Over the past few weeks Microsoft announced two significant improvements to their cloud computing platform, Windows Azure, that lower the cost of running a software system while allowing for increased responsiveness during increased load.  These improvements are called “Per Minute Billing” and “Automatic Scaling”.  Companies who use Azure or solutions built on Azure will be well-positioned to continue lowering operational costs while improving their user experience.

Per Minute Billing is pretty self-explanatory–it actually is what it says it is.  With Per Minute Billing, companies that use Azure are now only charged for each minute they run a virtual machine or cloud service.  This is distinctly different from Microsoft’s previous billing model where they ‘rounded-up’ for each partial hour used.  Under the old model, if a virtual machine was only run for a small period of time, it would be billed as a complete hour (or even two)!

The example below comes from Microsoft’s previous billing FAQ and shows how a 20 minute usage was billed at 2 hours:

For example, if you deploy a small compute instance at 10:50 AM and delete the deployment at 11:10 AM, you will be billed for two small compute hours, one hour for usage during 10:50 AM to 11:00 AM and another hour for usage during 11:00 AM to 11:10 AM.”

The new billing model gives users the ability to cost-effectively utilize short bursts of resource usage when needed — which dovetails nicely with the next Azure improvement, “Automatic Scaling”.

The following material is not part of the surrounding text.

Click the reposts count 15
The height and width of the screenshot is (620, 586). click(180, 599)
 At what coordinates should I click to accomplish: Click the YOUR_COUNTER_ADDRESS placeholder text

Automatic Scaling is a new Windows Azure feature (currently available as ‘Preview’) that allows applications to automatically scale server capacity up and down as needed.  When enabled, the auto scaling feature monitors CPU activity (or message queue volume) and adjusts server capacity based on user-defined rules.  For instance, a rule can be configured to automatically add server instances if the average CPU activity remains elevated for a specific period of time and to remove server instances when load is reduced.  The rules also allow the configuration of the minimum and maximum number of servers, ensuring that the site remains available and costs are controlled.

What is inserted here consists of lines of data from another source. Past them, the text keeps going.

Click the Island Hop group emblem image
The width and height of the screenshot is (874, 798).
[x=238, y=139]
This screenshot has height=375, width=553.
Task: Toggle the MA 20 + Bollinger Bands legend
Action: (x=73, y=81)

This feature not only makes applications more responsive, but also lowers the total-cost-of-ownership for running a system.  The following simplified example demonstrates the cost savings of utilizing Automatic Scaling.  The graph below shows the typical load, represented by the dashed orange line, on a system used for daily processing in a Fund Administration environment.  In the morning, users begin using the system and load steadily increases for a number of hours.  As the market closes, load spikes to its highest levels.  The blue line represents a scenario where auto-scaling is not used, such as in a traditional on-premise deployment or a cloud that does not support auto scaling.  In this scenario, three servers are constantly deployed.  The green line represents the number of servers utilized with auto-scaling where servers are brought on- or offline based on CPU activity.

Autoscaling graphic

While this example is simple, the data accurately represents real-world results.  In this case, server costs are reduced by 56% by utilizing Automatic Scaling!

These new features are exciting and strongly demonstrate the advantages of cloud computing.  For many Fund Administration business processes, the system load is relatively low for much of the time but spikes significantly for daily, monthly, quarterly, and annual processes.  Utilizing these cloud capabilities ensures users have the processing capacity they need when they need it, but aren’t paying for unused capacity when they don’t.